CONSIGNES ÉCRITES:
• 1. Recopiez à l'identique le passage du texte sur les musées qui commence aux mots « Querelles politiques » et se termine après « affiché d’Emmanuel Macron. ».
• 2. Relevez toutes les personnes citées par leur nom dans le texte sur les musées.

TEXTE FOURNI:
—————
Sale, très sale temps en ce début d’année pour les musées dans notre pays. Comme une sorte de contagion qui atteindrait tous ces témoins du passé, mais aussi ces transmetteurs de mémoire et de traditions, tous frappés qu’ils sont, qui par le mépris, qui par le « je-m’en-foutisme » des responsables politiques, qui par le manque d’intérêt des jeunes générations pour les expositions.
Querelles politiques
A Lyon, l’emblématique musée des Tissus pourrait mettre la clef sous la porte d’ici un petit mois, faute d’un accord entre la Chambre de Commerce et d’Industrie de la ville, la région présidée par Laurent Wauquiez – tous deux désireux de voir perdurer le musée – et le très nocif maire de la ville, Gérard Collomb, soutien affiché d’Emmanuel Macron.
Depuis des mois, en effet, l’édile joue la politique de la chaise vide et refuse d’aider au sauvetage du musée au motif que ce dernier est un « mistigri » (sic) « très largement en dehors des préoccupations des uns et des autres ». En fait, il lui préfère le très branché musée des Confluences, véritable gouffre financier adoubé par Audrey Azoulay. La même d’ailleurs qui ne tarit pas d’éloges sur le musée du Louvre-Lens, alors même que ce dernier est loin de satisfaire les espérances qu’il a pu susciter lors de son ouverture en 2013.
—————
DONNÉES FOURNIES:
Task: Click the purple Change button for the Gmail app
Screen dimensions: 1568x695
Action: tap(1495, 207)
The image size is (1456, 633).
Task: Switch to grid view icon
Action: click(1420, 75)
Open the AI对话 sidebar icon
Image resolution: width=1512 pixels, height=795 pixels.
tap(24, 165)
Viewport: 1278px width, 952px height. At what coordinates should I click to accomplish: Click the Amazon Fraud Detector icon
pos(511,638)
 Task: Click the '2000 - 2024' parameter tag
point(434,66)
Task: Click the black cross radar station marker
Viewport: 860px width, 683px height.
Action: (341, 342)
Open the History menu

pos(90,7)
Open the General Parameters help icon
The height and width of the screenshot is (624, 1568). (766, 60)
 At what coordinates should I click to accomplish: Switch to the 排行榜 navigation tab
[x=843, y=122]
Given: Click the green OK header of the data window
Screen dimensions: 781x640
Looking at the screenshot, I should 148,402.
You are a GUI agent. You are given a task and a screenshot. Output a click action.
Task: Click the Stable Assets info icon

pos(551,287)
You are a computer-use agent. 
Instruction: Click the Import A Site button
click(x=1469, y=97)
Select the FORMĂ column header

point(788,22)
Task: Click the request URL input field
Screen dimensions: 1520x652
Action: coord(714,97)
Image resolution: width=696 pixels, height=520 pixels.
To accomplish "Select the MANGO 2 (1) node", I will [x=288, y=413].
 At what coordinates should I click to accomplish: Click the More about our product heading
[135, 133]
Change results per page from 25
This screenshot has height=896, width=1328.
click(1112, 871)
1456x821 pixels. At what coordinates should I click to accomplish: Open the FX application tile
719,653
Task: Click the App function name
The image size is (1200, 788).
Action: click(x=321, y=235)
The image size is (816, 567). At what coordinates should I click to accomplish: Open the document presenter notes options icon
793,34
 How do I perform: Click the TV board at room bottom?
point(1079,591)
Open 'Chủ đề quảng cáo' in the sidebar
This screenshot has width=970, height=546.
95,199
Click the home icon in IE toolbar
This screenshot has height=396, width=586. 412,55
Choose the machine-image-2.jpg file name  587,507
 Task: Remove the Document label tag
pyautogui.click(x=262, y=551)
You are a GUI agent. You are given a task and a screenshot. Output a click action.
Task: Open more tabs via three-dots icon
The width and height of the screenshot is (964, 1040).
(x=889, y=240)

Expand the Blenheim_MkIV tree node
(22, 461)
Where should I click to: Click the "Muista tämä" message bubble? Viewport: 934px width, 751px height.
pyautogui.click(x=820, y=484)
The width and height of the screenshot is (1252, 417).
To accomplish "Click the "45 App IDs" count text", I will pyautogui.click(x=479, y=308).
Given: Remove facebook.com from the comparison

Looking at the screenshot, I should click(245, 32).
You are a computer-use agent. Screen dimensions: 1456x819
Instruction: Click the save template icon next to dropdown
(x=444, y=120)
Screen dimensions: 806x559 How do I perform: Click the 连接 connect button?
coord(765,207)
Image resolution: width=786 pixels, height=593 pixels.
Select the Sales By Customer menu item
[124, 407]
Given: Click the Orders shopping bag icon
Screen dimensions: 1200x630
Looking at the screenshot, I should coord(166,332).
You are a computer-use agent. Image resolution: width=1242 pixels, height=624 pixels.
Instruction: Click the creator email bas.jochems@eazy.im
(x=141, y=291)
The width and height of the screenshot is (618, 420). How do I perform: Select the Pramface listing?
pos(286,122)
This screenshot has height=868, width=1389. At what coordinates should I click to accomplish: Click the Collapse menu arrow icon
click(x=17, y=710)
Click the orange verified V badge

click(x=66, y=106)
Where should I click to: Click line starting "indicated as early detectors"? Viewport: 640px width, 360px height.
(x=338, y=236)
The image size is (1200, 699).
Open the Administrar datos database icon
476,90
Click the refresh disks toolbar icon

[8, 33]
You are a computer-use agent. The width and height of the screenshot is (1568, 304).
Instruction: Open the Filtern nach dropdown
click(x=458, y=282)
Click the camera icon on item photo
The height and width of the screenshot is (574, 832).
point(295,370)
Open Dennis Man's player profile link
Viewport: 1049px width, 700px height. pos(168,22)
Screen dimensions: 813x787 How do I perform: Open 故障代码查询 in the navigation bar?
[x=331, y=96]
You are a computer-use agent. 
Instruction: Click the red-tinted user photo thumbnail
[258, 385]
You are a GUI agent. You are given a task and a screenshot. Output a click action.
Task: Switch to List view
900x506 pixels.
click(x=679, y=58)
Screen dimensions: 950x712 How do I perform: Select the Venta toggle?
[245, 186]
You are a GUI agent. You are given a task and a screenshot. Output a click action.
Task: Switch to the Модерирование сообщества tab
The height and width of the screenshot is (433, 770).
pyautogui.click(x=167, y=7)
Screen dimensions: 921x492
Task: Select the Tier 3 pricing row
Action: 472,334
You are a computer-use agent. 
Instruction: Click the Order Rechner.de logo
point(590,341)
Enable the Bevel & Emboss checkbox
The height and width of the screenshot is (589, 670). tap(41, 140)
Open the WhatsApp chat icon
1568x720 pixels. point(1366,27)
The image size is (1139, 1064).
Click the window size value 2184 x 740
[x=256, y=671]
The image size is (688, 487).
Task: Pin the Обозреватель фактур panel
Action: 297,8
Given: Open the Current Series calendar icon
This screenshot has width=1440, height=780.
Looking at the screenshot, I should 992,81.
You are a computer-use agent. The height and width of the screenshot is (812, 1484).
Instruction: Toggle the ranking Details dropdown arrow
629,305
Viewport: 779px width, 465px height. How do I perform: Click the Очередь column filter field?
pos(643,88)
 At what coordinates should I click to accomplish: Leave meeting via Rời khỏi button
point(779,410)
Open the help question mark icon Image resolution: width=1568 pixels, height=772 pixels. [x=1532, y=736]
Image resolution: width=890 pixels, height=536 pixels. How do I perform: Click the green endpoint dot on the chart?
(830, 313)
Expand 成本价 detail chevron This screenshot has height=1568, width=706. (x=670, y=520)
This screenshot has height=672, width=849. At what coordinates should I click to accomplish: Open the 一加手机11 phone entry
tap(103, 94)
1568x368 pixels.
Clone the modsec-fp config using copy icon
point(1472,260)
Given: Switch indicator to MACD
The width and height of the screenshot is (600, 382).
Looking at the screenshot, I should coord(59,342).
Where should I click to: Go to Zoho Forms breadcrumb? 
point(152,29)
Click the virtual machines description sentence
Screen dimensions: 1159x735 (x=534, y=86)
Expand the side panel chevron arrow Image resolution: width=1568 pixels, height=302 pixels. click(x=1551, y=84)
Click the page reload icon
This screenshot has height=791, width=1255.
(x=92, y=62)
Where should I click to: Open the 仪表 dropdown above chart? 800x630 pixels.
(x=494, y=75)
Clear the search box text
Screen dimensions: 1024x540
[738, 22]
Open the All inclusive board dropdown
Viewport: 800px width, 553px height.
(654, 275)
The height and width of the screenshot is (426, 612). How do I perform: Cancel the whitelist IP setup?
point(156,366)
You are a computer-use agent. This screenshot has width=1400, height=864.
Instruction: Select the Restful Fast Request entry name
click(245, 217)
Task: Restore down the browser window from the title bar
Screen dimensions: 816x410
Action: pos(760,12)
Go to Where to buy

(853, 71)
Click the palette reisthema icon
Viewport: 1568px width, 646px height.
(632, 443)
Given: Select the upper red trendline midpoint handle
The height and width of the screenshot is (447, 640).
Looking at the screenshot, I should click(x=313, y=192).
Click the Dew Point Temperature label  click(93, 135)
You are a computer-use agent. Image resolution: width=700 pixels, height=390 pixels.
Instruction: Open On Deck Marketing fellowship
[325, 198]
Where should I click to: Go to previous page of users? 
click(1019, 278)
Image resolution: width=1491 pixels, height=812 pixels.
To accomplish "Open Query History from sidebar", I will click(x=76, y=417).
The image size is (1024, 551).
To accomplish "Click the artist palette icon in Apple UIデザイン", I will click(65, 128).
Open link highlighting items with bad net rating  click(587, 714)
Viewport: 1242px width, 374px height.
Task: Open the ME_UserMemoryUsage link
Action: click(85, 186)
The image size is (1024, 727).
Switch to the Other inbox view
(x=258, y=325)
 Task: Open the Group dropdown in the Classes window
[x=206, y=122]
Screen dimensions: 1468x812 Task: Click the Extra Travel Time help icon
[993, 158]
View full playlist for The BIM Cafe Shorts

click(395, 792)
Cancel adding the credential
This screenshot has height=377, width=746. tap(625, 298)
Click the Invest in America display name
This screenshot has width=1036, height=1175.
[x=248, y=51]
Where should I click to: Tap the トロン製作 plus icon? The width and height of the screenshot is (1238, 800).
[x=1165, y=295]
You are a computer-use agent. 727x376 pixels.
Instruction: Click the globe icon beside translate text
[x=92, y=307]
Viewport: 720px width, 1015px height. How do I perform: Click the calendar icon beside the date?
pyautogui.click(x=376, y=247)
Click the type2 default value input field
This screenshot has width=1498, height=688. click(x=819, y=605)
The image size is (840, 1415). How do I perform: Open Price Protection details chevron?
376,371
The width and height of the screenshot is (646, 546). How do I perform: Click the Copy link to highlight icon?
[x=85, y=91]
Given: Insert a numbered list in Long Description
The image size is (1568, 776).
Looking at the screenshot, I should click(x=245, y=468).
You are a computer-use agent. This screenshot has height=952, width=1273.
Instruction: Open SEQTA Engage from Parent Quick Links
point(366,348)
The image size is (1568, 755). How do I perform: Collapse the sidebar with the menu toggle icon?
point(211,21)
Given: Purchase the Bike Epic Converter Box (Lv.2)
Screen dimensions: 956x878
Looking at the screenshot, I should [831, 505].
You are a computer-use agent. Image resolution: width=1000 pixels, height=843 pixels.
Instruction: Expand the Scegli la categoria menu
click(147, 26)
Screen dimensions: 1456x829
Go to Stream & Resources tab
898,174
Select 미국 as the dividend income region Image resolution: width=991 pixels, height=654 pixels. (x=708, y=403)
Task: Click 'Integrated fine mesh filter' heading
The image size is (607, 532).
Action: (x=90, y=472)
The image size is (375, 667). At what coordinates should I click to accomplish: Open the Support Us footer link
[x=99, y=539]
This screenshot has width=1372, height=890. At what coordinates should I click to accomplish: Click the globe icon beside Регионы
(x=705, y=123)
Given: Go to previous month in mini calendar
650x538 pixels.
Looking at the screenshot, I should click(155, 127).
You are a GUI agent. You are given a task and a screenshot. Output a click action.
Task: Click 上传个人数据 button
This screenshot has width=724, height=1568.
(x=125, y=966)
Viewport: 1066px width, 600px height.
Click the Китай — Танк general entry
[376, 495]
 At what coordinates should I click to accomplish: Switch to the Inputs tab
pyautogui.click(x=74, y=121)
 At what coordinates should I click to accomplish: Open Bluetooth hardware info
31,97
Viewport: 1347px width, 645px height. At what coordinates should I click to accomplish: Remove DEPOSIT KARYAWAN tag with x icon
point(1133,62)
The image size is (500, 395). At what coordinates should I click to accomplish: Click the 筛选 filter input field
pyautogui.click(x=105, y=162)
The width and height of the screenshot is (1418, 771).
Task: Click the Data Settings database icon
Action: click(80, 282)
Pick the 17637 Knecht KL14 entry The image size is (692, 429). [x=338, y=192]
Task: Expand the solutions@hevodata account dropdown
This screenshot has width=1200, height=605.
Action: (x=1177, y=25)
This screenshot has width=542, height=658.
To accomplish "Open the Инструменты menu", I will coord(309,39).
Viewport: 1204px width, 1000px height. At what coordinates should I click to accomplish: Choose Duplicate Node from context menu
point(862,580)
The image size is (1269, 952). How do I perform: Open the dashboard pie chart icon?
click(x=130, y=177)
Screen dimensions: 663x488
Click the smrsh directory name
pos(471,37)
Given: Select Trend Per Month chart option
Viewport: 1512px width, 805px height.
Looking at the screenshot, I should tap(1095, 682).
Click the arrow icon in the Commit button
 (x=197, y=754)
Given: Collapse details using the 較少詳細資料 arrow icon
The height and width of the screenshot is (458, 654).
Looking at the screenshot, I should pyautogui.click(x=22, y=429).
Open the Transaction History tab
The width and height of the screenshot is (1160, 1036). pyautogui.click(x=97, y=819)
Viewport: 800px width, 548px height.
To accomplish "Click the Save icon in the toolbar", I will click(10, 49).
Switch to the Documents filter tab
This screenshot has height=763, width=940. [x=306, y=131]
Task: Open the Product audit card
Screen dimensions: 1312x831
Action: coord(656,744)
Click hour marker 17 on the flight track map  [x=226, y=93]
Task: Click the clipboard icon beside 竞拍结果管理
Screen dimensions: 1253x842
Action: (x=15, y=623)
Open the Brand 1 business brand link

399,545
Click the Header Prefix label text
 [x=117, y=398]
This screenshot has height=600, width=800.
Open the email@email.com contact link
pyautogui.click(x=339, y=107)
—————
RÉPONSES PAR CONSIGNE:
• 1.
Querelles politiques
A Lyon, l’emblématique musée des Tissus pourrait mettre la clef sous la porte d’ici un petit mois, faute d’un accord entre la Chambre de Commerce et d’Industrie de la ville, la région présidée par Laurent Wauquiez – tous deux désireux de voir perdurer le musée – et le très nocif maire de la ville, Gérard Collomb, soutien affiché d’Emmanuel Macron.

• 2.
Laurent Wauquiez
Gérard Collomb
Emmanuel Macron
Audrey Azoulay